Sat. Jul 27th, 2024
2017 Mercedes

2017 Mercedes-AMG SL65

Context matters. While it’s one thing to read that our track test of the 2017 Mercedes-AMG SL65 recorded a zero-to-60-mph blast in 3.7 seconds, it’s another thing entirely to see it happen on the street. One vigilant defender of public safety secreted behind a building saw this one light up 74 mph on his radar gun, which wouldn’t be remarkable if he hadn’t first seen it standing still just on the other side of a broad exurban intersection.

2017 Mercedes

We’ve tested cars that were quicker off the line, perhaps most relevantly in this context of stupid-expensive machinery, the Tesla Model S P90D. In its Ludicrous mode, it can hit 60 mph in less than three seconds in eerie near-silence. So, where the raison d’être for the SL65 once may have been the sheer grunt of 738 lb-ft of torque flowing seamlessly from the hand-built, twin-turbocharged V-12 under its hood, the world now offers other means to the same ends. The SL65 is the one that does it all the old-school way. One commonality between the two: A few seconds of stomping on the accelerator erases a lot of driving range.

Not Actually a Car

The SL65 is not so much a car as it is a statement of what its maker’s engineers, designers, and craftspeople can produce when freed from the ordinary constraints of building a transportation tool. You can commute in it—quite comfortably, in fact—but doing so is akin to crop-dusting with an F-16 or shooting your Facebook profile pic with a Hasselblad; you’re using way more tool than the task demands.

Even by ordinary sports-car measures, this SL65 could be dismissed for being almost triple the price of a Corvette Z06 convertible but less adept at track work, thanks to its nose-heavy weight distribution and a greater commitment to sunny-afternoon cruising than to lap times. But to summarize it that way ignores the SL’s heritage as the aspirational Benz roadster and the V-12 as the ultimate in AMG propulsion, not to mention the gorgeous materials, the taut fit and finish, and the sheer carved-from-granite solidity of the thing.

This new V-12 edition actually outran the 2015 SL63 model with the twin-turbo V-8 in nearly every track test, an inversion of what we found with the V-12 two years ago and in most of the other 65-versus-63 matchups of other Benz models (we’ve not yet tested a 2017 SL63). This SL65 weighed 4151 pounds, 50 pounds heavier than the 2015 example. The carbon-ceramic brakes on our test car (an $8950 upgrade) were able to haul that mass to a stop from 70 mph in a tidy 150 feet. The fancier stoppers did not impose any squealing noises or gritty pedal feel, but they did work better after a little warming.

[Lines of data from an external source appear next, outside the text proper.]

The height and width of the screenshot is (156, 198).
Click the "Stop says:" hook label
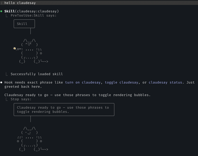pos(21,99)
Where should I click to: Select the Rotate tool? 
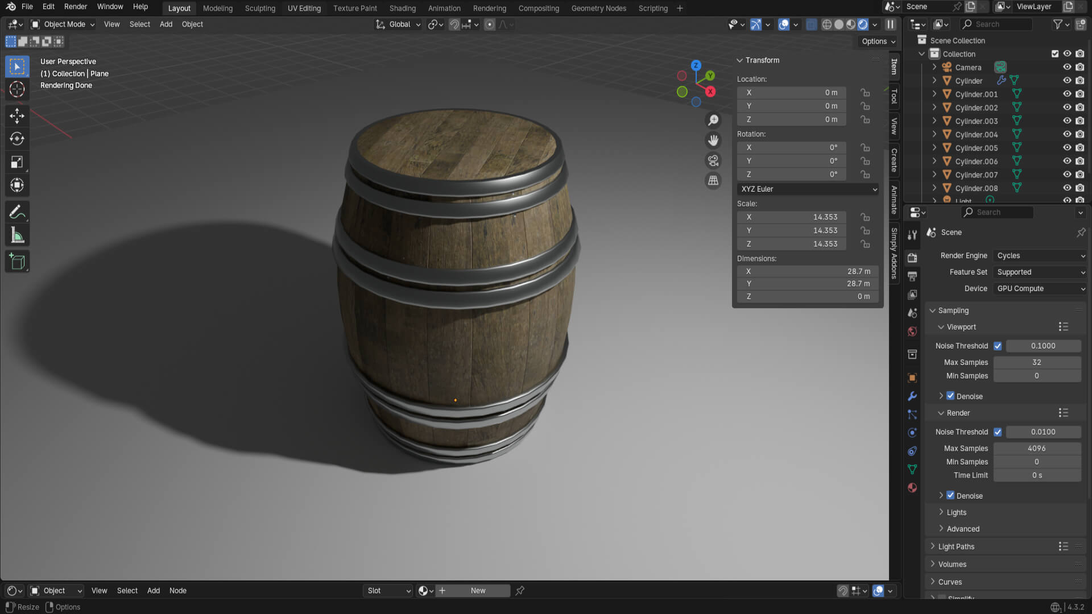click(17, 139)
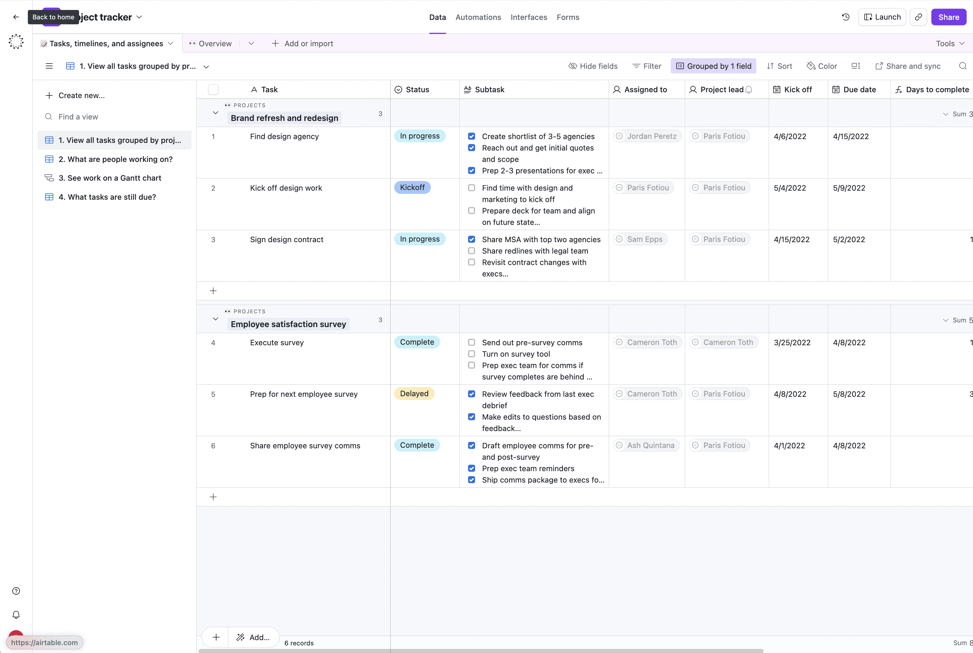Open the Color options for records

[x=821, y=66]
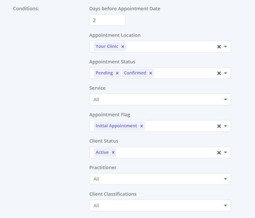Clear all Appointment Location selections
This screenshot has height=218, width=255.
tap(219, 47)
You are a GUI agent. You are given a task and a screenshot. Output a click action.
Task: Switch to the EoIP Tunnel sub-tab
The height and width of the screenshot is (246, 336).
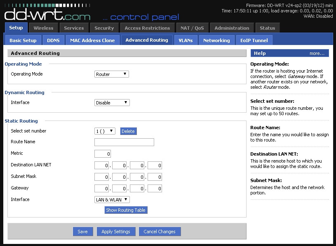[x=254, y=40]
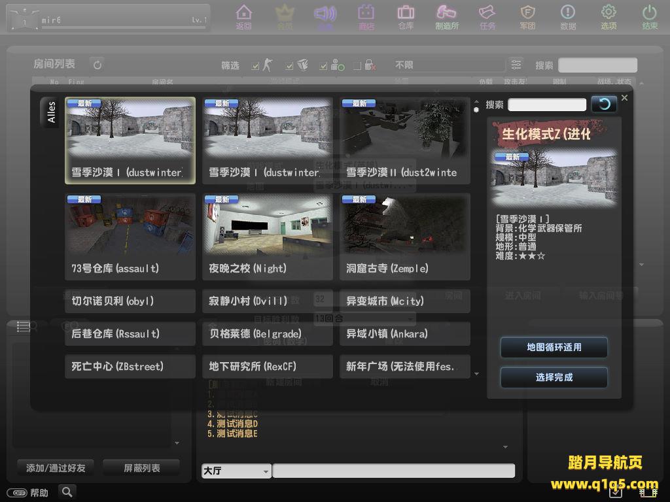Toggle the 帮助 OFF switch

click(x=17, y=493)
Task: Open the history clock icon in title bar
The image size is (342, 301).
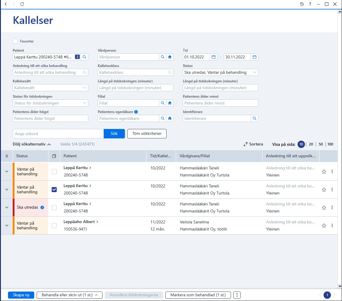Action: (x=302, y=4)
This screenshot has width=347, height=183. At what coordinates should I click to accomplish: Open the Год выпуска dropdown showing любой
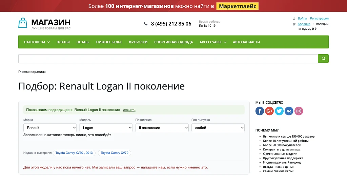point(218,128)
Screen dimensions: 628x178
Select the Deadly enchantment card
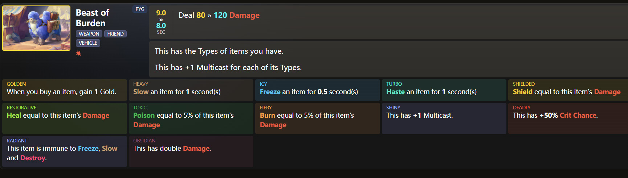(568, 118)
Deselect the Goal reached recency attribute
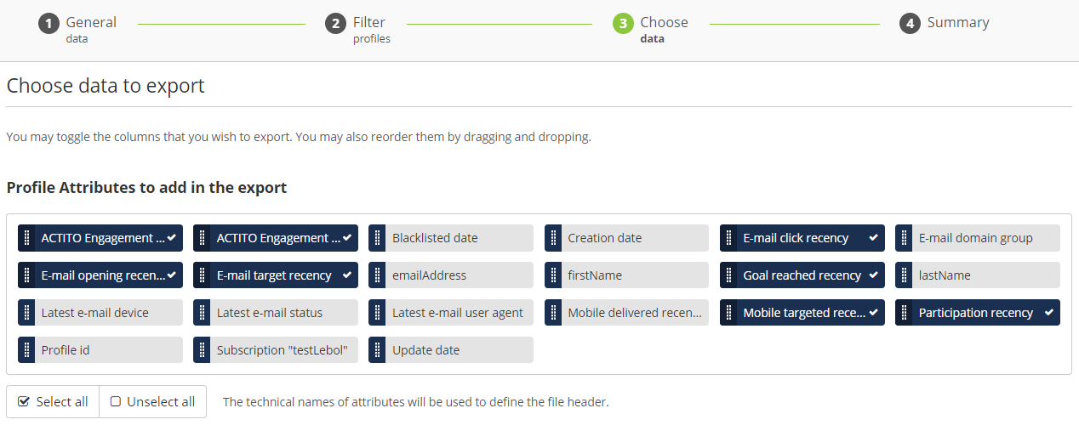Screen dimensions: 1079x431 [802, 275]
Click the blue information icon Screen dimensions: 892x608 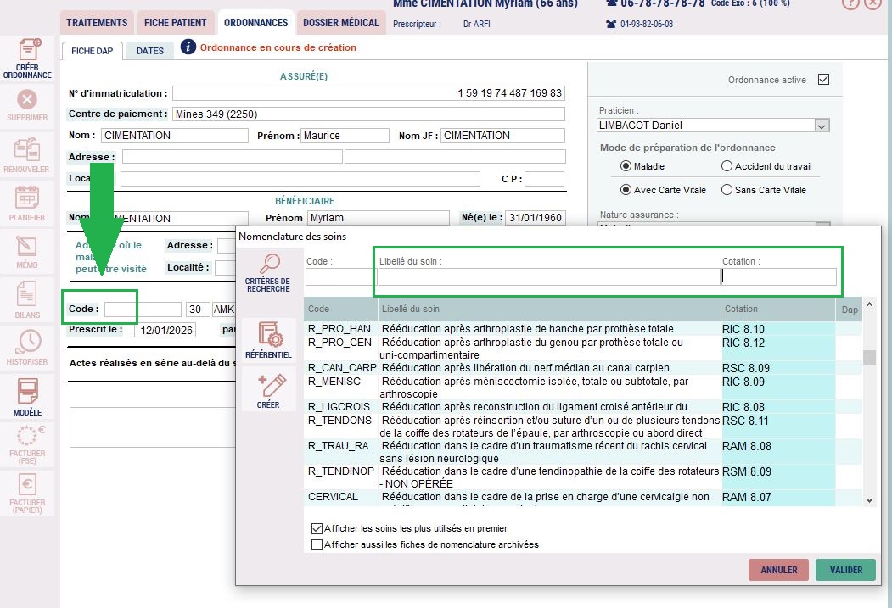[x=188, y=47]
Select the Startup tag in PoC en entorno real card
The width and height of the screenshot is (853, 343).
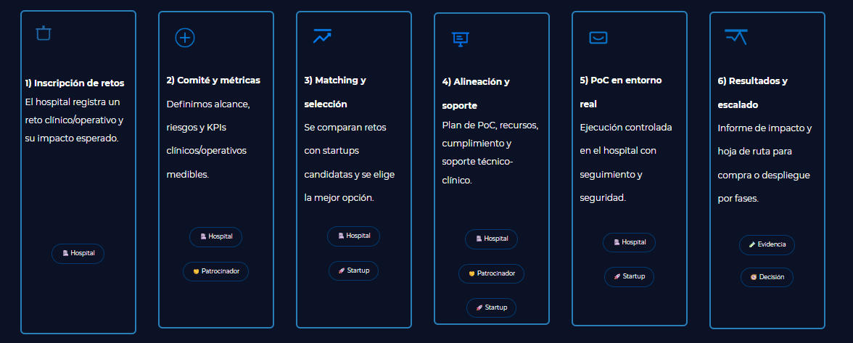click(629, 276)
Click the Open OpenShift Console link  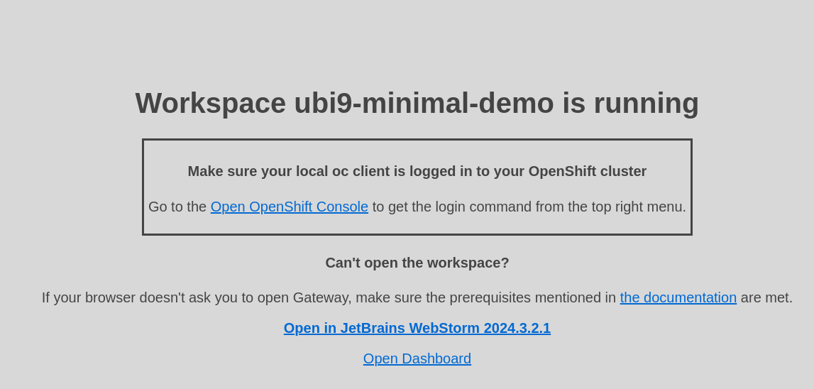tap(289, 207)

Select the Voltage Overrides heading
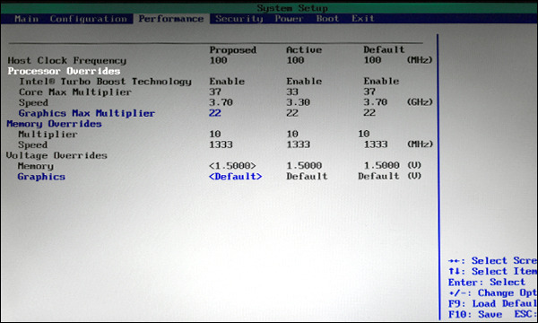point(56,155)
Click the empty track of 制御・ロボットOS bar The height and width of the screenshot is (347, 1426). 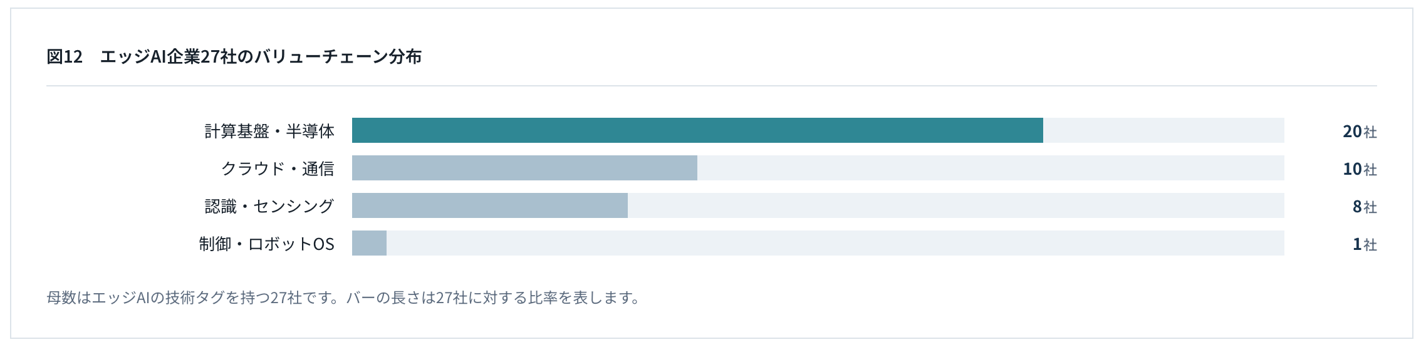(835, 243)
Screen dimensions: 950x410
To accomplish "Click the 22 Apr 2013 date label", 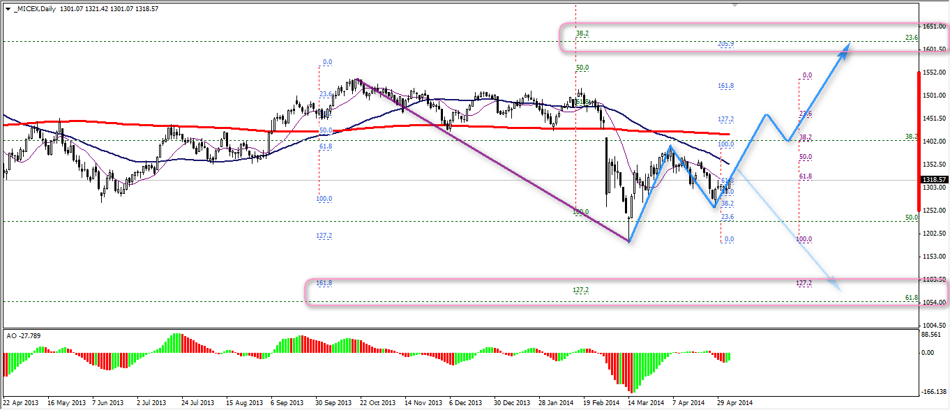I will tap(22, 403).
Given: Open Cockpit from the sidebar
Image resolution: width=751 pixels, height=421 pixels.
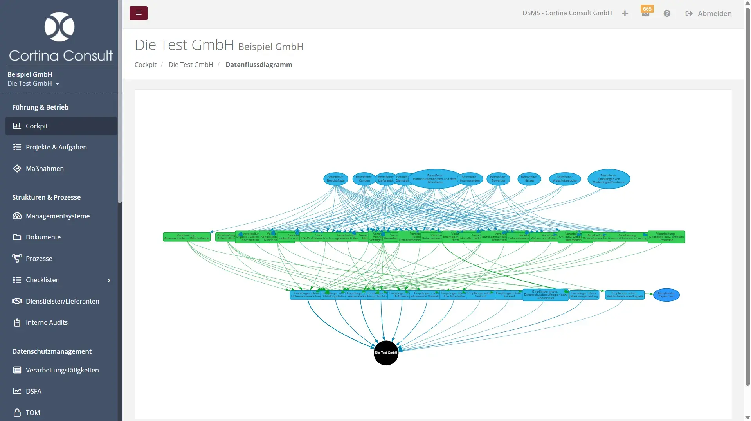Looking at the screenshot, I should pyautogui.click(x=37, y=126).
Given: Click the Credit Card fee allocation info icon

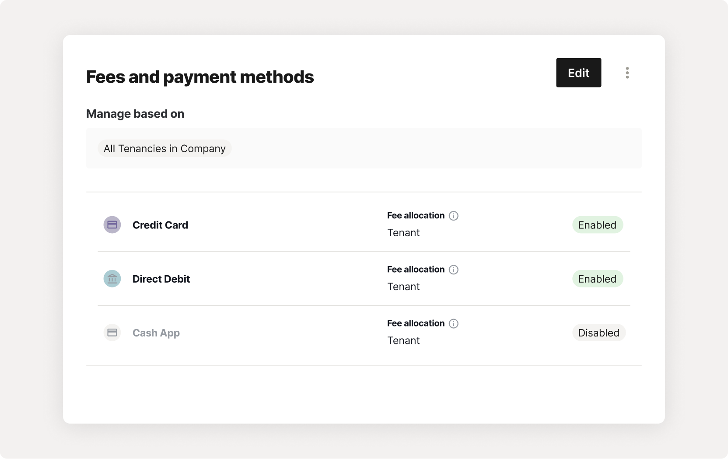Looking at the screenshot, I should pos(454,216).
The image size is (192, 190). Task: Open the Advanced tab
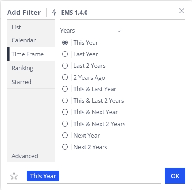[31, 156]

Feature Laden, and Then Some

Aside from its propulsion by means of internal combustion­, the SL65 surrenders nothing in terms of innovation and technology to anything coming out of Silicon Valley. It’s packed with nearly every feat of Magic (a registered trademark) that Stuttgart and Affalterbach can conjure. Magic Sky Control glass in the folding roof converts from transparent to almost opaque and vice versa at the touch of a button—it uses electricity to effect the transformation, so when you turn off the car the roof looks glossy black. (Yes, you can have the glass roof in lesser SLs, for $2500.) All SLs include the Magic Vision Control windshield wipers that spray heated washer fluid through the wiper blades so that the driver’s vision is never obscured for even a split second.

The SL65’s self-driving capabilities don’t quite rise to the level of those on the latest E-class, although we expect that to change in a year or so; as it is, there’s still Parking Pilot and lane-keeping assist and Night View Assist Plus to dazzle your passenger. The Bang & Olufsen audio system even employs cavities in the chassis structure to enhance bass response so that your tunes don’t sound wimpy with the top lowered.